Analysis of the isolates demonstrated no selection of resistance. Moreover, it was discovered that 5-10 of survivors had become sensitive to carbapenems, similar to wild-type strains that do not produce any carbapenemase at all (MER MIC≤1 µg/ml). We used PCR to examine the isolates that lost carbapenem resistance for the presence of the KPC gene, the presence of transposon Tn4401, and the presence of plasmids that carried KPC in our strains. Since PCR primers failed to amplify either the KPC gene or Tn4401, we concluded that both of them were lost from cells that became sensitive to carbapenems. As for plasmids, PCR establishing that 1) most of the strains that were used in the study contained multiple plasmids, 2) that only one plasmid per strain carried the KPC gene, and 3) that the entire KPC-plasmid was lost in cells that became sensitive to meropenem after the exposure to carbavance.

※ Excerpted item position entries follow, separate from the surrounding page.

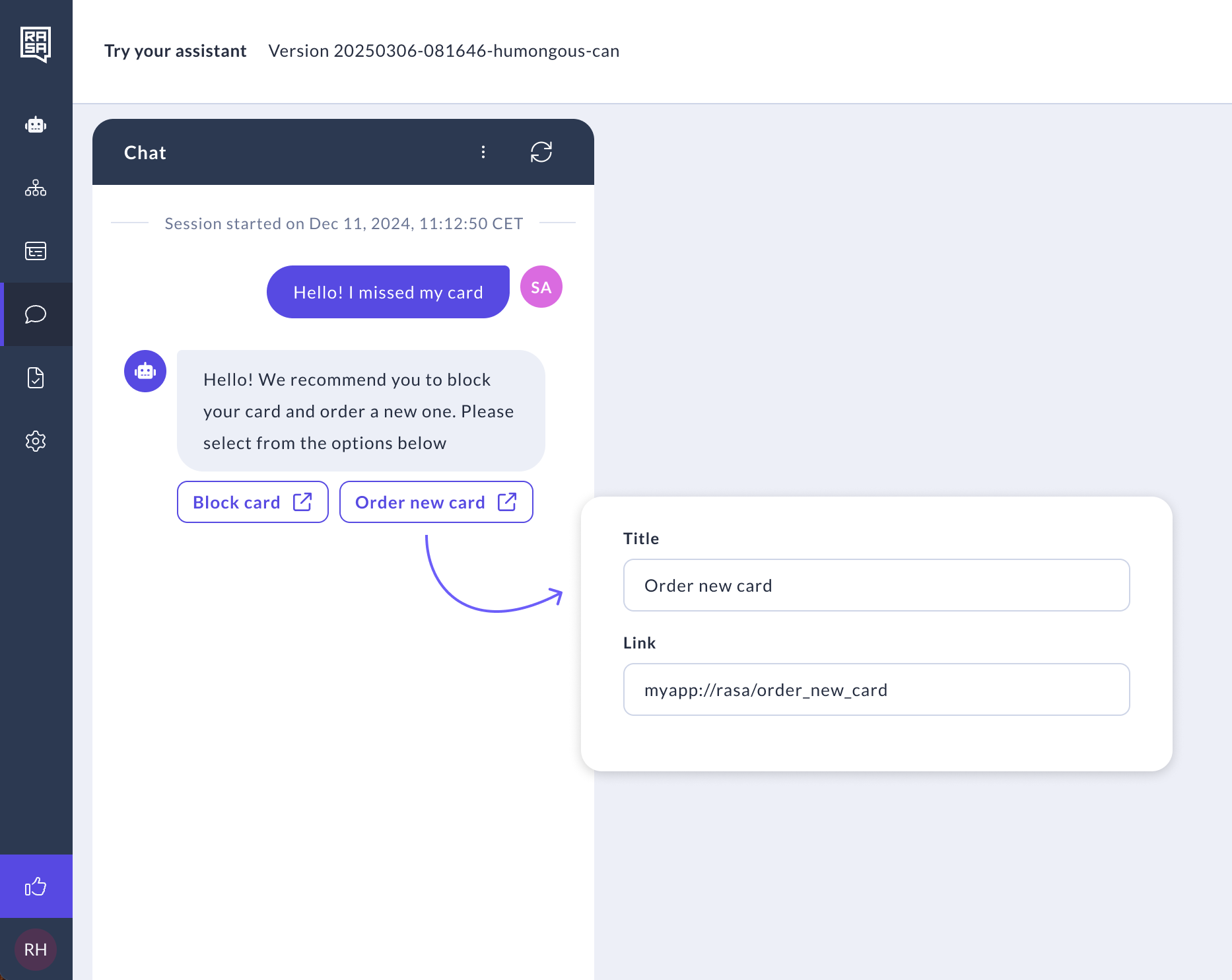Click the SA user avatar in chat

[541, 287]
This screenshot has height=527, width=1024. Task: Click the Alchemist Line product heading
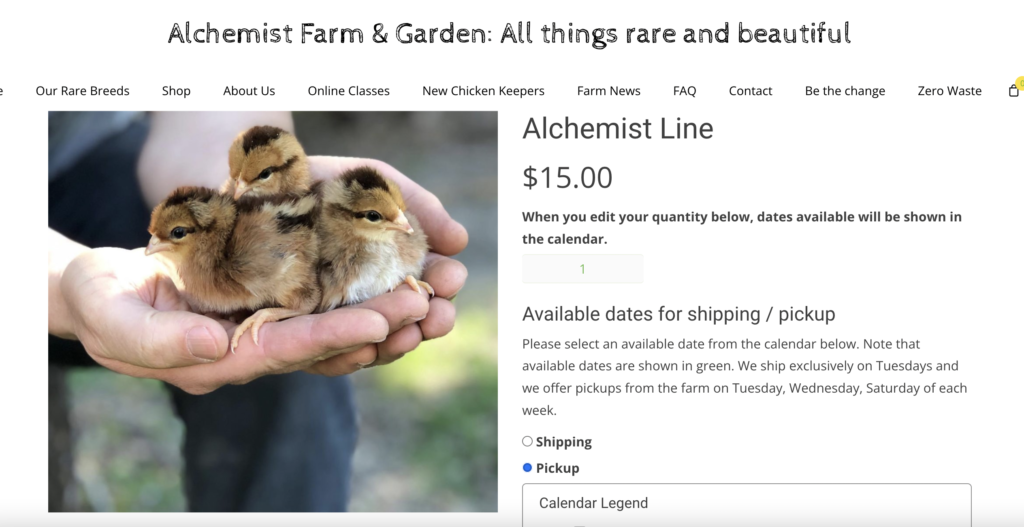pyautogui.click(x=617, y=128)
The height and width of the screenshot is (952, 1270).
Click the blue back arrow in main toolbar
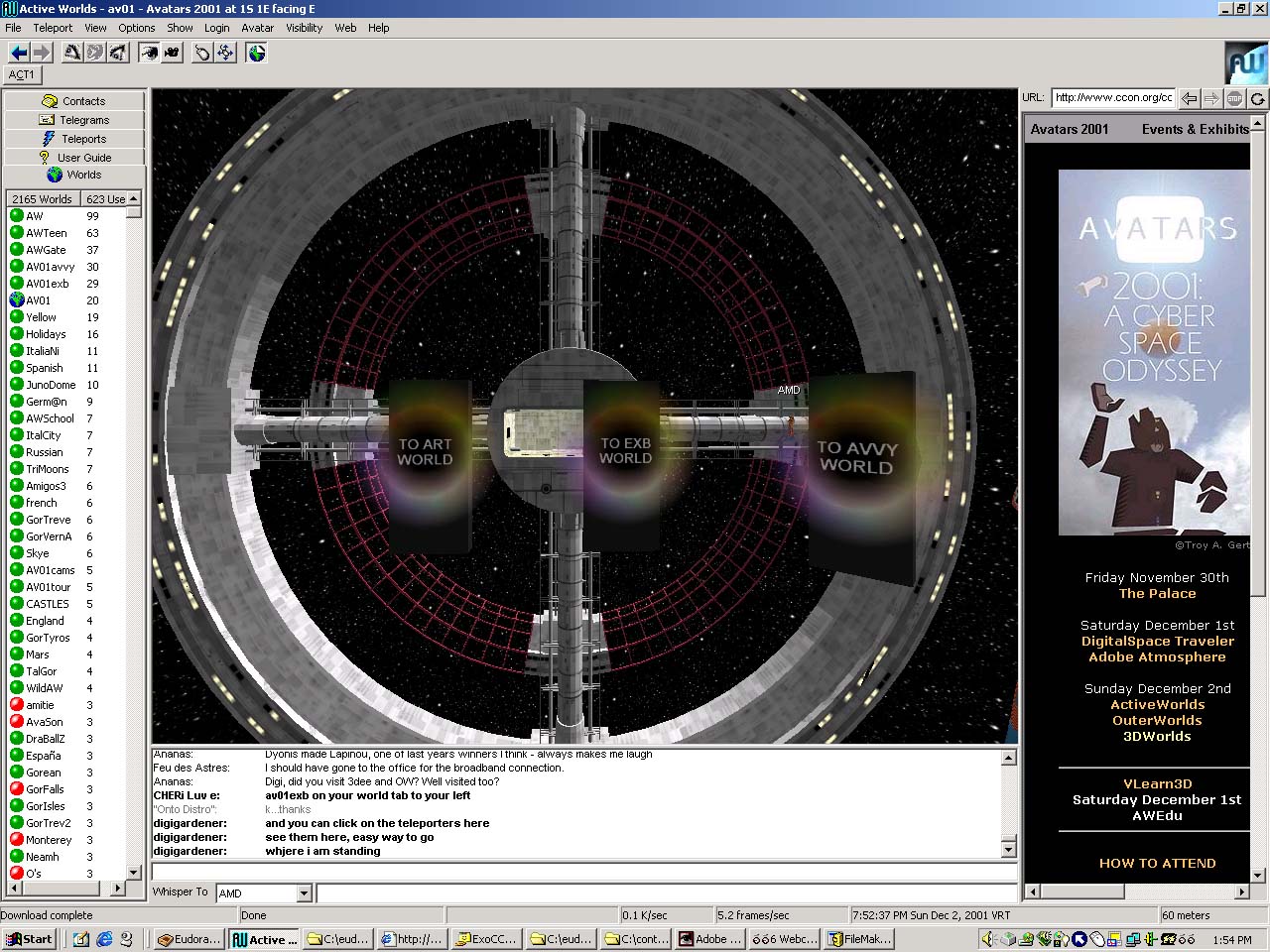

Next, we tried to re-introduce the lost KPC plasmid back into these meropenem sensitive strains through bacterial mating (i.e., conjugation) using as plasmid donors, the original KPC-producing meropenem resistant strains that were not exposed to Carbavance. Multiple attempts to do this failed despite the fact that the same donor strains were perfectly capable to donate their plasmids to other mating partners. Thus these strains not only had lost the gene producing the β-lactamase, but had also the capability to resist introduction of new genes.
In conclusion, our preliminary results indicate that 5-10% of cells of KPC-producing strains of K. pneumonia that survived exposure to Carbavance in vitro became sensitive to carbapenems and other β-lactam antibiotics due to the elimination of the entire KPC plasmid. The loss of the KPC plasmids did not appear to be easily restored by re-introducing plasmids from other survivors still holding to their KPCs. The implications of these observations on clinical outcomes and epidemiology are not known but follow up analyses in patients with infection due to KPC-producing Enterobacteriaceae treated with Carbavance are planned.
This project has been funded in whole or in part with Federal funds from the Department of Health and Human Services; Office of the Assistant Secretary for Preparedness and Response; Biomedical Advanced Research and Development Authority, under Contract No. HHSO100201400002C.